Reviews

Rising Damp (Tour – Norwich)

Paul Morse, Amanda Hadingue & Stephen Chapman
Paul Morse, Amanda Hadingue & Stephen Chapman

There’s a delicious sense of déjà-vu – if you inhabited urban bedsitter-land around 1970 – about the new touring production of Eric Chappell’s Rising Damp directed by one of the stars of the original television sitcom, Don Warrington.

The grisly grimy walls, mis-matched furniture, uncertain bedding, unsavoury cooking facilities – they’re all there in Judy Reaves’ spot-on set and costume designs.

Landlord Rigsby is the king-pin of the this lodging house, prone to favouring certain of his tenants over others (notably university administrator Ruth Jones). The attic is meant to be a two-room let to one person, but medical student Alan (all unkempt long hair and unfortunate flares) finds that he’s sharing it with Philip. Philip, many degrees smarter than most people around him, is Black and purports to be a king.

Over the course of twelve months, these four oddballs find themselves in as many predicaments as there are days in a year. It keeps the audience in gales of laughter, of which quite a high proportion I suspect to be due to affection for the 1974-78 television series. Stephen Chapman as Rigsby has a tendency to gabble and, with the exception of the punch lines, his preliminary sentences don’t always carry across the whole auditorium.
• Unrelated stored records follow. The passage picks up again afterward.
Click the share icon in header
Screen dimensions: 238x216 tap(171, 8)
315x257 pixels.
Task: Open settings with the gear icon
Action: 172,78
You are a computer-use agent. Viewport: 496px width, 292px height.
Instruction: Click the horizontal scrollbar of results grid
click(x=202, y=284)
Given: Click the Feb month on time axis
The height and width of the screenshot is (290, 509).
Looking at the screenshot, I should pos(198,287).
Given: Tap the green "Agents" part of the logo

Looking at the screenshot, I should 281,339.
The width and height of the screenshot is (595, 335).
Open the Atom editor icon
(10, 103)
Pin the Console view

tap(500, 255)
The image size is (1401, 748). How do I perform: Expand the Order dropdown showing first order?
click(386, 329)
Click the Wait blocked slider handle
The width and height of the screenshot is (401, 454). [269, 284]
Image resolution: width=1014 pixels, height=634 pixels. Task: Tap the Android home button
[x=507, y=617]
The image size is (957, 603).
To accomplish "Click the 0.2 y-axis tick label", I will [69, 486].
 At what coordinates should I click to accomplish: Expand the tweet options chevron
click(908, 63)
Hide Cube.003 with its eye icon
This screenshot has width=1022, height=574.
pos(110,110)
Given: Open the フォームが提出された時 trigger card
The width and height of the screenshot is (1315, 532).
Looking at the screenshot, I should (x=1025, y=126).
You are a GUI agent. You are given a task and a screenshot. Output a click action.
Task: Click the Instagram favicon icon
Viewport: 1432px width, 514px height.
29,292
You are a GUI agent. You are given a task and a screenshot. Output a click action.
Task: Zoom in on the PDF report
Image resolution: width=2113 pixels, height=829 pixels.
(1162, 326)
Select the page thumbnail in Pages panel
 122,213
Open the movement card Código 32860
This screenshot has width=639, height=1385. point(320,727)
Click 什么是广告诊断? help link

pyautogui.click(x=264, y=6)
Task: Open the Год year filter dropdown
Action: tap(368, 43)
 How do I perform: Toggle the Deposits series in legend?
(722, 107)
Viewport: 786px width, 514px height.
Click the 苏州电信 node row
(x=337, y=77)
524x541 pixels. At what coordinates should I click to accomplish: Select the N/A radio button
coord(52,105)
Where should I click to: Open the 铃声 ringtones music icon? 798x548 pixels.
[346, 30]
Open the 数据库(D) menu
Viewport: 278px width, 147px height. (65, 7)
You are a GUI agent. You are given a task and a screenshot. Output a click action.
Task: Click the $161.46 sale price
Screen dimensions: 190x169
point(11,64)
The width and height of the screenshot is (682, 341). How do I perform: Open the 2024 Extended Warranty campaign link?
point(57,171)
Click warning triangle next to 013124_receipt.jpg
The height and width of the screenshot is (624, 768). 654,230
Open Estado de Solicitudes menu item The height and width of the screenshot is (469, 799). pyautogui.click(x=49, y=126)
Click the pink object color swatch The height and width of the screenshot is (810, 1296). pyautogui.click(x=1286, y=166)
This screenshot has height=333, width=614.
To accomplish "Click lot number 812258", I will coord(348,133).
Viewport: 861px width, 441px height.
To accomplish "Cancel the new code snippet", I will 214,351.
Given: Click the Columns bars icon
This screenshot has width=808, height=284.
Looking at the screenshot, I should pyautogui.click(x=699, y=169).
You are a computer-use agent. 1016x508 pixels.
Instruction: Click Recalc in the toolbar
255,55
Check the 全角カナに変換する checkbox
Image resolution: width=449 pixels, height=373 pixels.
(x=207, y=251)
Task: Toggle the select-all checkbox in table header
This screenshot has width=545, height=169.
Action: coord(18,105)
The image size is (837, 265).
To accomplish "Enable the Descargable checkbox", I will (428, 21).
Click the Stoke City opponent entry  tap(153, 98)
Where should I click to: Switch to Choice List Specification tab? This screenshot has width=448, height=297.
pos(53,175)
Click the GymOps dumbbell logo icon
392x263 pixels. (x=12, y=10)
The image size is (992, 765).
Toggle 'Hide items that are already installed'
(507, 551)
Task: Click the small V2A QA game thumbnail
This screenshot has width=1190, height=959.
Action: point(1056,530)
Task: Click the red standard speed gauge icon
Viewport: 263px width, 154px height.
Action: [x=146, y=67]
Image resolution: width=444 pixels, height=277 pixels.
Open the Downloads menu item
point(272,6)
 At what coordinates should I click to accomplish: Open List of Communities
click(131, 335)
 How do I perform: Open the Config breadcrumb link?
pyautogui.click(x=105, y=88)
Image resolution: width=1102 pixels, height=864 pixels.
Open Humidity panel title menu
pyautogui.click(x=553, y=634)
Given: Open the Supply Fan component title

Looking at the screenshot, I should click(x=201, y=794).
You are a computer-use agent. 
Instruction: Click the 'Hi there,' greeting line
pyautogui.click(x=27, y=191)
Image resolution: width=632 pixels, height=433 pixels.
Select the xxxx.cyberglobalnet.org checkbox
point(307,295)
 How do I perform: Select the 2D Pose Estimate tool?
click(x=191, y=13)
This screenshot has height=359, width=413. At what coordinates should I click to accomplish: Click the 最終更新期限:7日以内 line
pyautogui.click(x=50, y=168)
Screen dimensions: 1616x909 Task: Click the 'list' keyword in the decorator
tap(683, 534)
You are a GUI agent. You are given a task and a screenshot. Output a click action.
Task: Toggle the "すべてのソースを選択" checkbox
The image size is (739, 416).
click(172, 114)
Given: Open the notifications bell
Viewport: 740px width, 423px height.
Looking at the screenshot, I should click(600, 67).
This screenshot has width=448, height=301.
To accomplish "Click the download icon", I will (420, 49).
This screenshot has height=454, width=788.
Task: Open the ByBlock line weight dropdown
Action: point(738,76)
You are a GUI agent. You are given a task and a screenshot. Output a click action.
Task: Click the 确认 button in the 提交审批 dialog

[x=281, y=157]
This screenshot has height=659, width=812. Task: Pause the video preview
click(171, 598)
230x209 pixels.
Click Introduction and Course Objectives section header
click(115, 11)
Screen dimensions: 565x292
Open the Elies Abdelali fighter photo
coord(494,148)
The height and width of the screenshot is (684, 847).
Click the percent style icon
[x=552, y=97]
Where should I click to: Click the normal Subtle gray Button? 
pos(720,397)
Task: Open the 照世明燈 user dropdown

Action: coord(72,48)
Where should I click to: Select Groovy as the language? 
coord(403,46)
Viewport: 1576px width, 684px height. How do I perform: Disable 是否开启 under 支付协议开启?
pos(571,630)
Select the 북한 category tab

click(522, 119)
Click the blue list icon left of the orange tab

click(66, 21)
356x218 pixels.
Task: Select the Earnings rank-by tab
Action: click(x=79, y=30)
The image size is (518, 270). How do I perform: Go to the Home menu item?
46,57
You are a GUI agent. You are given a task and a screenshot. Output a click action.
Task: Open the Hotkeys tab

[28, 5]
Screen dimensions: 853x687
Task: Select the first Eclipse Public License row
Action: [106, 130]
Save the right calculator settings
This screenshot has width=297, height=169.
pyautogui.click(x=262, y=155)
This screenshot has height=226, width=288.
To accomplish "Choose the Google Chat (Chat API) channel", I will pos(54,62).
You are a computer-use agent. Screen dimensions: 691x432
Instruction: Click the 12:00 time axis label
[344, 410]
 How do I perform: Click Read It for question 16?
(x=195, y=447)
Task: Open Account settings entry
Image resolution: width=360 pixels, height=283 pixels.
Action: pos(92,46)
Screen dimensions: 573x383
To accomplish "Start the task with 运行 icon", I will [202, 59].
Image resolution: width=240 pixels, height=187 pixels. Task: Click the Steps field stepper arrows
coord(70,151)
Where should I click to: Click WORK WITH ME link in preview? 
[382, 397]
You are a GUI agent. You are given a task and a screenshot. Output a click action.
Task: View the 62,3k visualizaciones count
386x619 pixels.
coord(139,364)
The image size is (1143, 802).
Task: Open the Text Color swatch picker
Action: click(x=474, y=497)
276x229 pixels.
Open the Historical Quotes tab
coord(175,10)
Cornelius Macarthy has Philip down to the most precise of tees. He both looks and sounds right as he manipulates landlord and fellow tenants alike. Amanda Hadingue flutters becomingly as Ruth whether swathed in matching nightdress and negligée or demure in high-necked jumper.

As Alan endeavours to balance study and a hoped-for love life, Paul Morse makes us all hanker for those carefree days when students knew that there was a bright future ahead.